─── Selected excerpt
Deadpool, The Joker and The Possibilities of the Low Budget Comic Book Movie

With Warner Bros willing to take creative risks with its new Joker movie, why lower budgets are opening possibilities for comic book films.

This article comes from Den of Geek UK.

Zack Snyder’s Watchmen movie had some notable ramifications. I like the film – heck, I love the opening half hour – but on the movie’s release in June of 2009, to Hollywood analysts, it felt like a gamble that had failed. Warner Bros, after all, had heavily gambled on the film. It had gone against all known logic, and sunk some $130 million into the making of a movie, that in turn was based on an iconic comic book long-deemed unfilmable. And then it iced the cake with the apparent curse for blockbuster films: an R-rating.

Hollywood watched closely. And when Watchmen returned a disappointing $107 million at the US box office, adding just $77 million elsewhere on the planet, a collective shrug seemed to take place, and movie executives went back to their planning meetings, freshly reassured that they’d predicted an R-rated comic book blockbuster was going to stumble. They told us so.
──────
» Explore the material:
a: According to the article on low-budget comic book movies, how much did Watchmen earn at the US box office?
b: Copy the comic book movie article word for word from "Zack Snyder’s Watchmen" to "told us so.".
c: Carry on the article about low-budget comic book movies from the point where it stops.
This listing comes from a separate source.
─── Record set
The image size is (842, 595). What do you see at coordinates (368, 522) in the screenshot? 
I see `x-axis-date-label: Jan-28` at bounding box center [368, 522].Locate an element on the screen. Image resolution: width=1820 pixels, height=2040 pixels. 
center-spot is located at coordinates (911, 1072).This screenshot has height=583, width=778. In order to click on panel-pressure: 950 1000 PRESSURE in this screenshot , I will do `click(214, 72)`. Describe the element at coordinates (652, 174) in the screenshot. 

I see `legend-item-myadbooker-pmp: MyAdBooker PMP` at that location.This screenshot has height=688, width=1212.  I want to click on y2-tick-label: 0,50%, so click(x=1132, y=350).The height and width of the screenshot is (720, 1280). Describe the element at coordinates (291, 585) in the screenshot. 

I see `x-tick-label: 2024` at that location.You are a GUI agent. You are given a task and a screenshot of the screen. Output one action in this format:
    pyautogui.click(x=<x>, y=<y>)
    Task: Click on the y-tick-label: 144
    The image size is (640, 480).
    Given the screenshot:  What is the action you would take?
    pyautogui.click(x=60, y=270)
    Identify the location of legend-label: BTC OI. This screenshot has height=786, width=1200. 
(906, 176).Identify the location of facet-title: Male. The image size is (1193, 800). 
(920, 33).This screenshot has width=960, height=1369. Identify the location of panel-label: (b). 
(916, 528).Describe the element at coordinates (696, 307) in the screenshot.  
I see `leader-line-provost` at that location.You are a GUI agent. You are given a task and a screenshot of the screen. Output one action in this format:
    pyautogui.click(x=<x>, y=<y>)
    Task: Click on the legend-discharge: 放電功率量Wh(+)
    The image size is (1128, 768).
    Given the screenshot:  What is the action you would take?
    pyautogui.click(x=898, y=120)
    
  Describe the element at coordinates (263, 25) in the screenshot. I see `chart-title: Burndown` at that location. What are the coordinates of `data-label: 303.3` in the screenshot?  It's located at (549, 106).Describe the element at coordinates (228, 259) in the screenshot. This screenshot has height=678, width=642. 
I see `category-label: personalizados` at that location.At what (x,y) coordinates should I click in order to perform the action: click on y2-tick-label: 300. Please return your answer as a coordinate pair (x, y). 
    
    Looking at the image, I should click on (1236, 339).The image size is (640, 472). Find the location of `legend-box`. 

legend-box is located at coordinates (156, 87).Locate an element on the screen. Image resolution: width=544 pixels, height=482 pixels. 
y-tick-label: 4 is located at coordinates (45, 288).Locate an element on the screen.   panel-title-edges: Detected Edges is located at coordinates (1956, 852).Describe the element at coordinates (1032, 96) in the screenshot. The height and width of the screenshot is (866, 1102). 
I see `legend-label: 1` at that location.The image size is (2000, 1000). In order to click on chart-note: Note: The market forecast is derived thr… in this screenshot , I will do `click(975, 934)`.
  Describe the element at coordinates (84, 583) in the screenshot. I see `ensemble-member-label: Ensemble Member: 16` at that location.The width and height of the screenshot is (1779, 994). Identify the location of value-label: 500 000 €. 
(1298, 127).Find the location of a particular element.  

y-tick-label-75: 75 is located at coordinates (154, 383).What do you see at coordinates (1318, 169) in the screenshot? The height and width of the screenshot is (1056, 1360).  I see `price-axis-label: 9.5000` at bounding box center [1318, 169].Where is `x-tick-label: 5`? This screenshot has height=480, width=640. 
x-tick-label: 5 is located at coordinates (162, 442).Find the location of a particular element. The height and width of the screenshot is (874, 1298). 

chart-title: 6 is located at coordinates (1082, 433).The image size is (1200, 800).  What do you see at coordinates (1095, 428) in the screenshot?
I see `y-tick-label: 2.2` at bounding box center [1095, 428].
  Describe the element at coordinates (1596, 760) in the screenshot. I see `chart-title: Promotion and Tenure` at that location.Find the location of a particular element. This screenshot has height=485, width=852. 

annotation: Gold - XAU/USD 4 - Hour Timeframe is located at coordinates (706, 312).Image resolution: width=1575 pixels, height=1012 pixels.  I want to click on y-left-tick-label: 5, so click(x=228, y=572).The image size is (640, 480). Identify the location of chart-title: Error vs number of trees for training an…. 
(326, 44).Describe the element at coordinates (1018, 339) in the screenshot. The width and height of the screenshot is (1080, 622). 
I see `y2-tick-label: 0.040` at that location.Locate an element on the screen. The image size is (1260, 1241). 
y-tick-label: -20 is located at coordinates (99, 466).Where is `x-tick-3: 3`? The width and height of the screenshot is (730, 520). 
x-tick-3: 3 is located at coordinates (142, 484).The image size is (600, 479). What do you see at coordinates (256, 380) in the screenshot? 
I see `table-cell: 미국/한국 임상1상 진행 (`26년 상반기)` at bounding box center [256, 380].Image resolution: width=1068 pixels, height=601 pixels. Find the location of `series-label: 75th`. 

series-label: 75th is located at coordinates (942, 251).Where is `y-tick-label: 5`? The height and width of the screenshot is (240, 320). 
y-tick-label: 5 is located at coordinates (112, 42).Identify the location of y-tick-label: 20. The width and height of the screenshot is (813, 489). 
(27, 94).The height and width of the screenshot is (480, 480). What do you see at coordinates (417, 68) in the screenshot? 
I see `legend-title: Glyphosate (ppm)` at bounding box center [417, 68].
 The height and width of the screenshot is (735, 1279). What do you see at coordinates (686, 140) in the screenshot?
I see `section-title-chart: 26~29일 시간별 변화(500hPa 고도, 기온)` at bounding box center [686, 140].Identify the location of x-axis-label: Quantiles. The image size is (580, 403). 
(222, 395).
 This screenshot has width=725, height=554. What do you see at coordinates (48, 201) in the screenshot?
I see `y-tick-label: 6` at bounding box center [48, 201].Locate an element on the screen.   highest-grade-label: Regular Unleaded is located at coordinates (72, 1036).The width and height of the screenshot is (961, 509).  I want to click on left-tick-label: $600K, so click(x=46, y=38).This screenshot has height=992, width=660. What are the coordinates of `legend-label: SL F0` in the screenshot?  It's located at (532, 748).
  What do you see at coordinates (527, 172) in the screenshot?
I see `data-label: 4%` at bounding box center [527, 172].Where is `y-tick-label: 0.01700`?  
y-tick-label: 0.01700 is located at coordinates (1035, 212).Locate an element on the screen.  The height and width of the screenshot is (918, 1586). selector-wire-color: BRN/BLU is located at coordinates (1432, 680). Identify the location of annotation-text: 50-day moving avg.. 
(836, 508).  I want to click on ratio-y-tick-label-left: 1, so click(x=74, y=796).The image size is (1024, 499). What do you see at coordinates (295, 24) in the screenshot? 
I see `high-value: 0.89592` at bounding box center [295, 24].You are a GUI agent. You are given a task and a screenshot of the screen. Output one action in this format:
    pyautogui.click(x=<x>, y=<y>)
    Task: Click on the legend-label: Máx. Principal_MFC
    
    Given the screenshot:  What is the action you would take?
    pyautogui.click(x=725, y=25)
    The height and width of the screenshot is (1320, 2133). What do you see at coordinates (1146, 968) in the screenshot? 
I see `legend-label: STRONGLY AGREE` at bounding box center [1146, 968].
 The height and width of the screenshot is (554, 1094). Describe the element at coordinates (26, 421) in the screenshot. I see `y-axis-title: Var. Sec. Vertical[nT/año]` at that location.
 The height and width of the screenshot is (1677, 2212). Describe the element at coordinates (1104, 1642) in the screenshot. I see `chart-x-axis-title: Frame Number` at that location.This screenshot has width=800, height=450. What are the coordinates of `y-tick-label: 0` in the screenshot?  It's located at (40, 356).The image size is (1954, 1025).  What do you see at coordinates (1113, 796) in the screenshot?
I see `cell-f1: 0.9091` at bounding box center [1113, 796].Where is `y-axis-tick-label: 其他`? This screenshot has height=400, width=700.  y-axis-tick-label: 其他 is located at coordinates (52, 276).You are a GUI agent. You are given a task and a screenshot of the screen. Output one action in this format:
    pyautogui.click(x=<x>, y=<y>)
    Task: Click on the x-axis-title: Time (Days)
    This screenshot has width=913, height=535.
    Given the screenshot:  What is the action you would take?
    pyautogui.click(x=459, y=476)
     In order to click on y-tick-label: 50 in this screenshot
──────
» Answers to the tasks:
a: $107 million

b:
Zack Snyder’s Watchmen movie had some notable ramifications. I like the film – heck, I love the opening half hour – but on the movie’s release in June of 2009, to Hollywood analysts, it felt like a gamble that had failed. Warner Bros, after all, had heavily gambled on the film. It had gone against all known logic, and sunk some $130 million into the making of a movie, that in turn was based on an iconic comic book long-deemed unfilmable. And then it iced the cake with the apparent curse for blockbuster films: an R-rating.

Hollywood watched closely. And when Watchmen returned a disappointing $107 million at the US box office, adding just $77 million elsewhere on the planet, a collective shrug seemed to take place, and movie executives went back to their planning meetings, freshly reassured that they’d predicted an R-rated comic book blockbuster was going to stumble. They told us so.

c:
As such, for over a half a decade, Hollywood blockbusters pretty much stuck rigidly to the PG-13 rule. That is, if you’re spending over $100-150 million on a movie, it’s commercial suicide for it to not have a PG-13 rating in the States, and a 12A in the UK. 2010’s Jonah Hex had a whole host of other problems, but that played to the narrative: an R-rated comic book movie (albeit costed as just south of $50 million), that barely clawed back $11 million in box office takings.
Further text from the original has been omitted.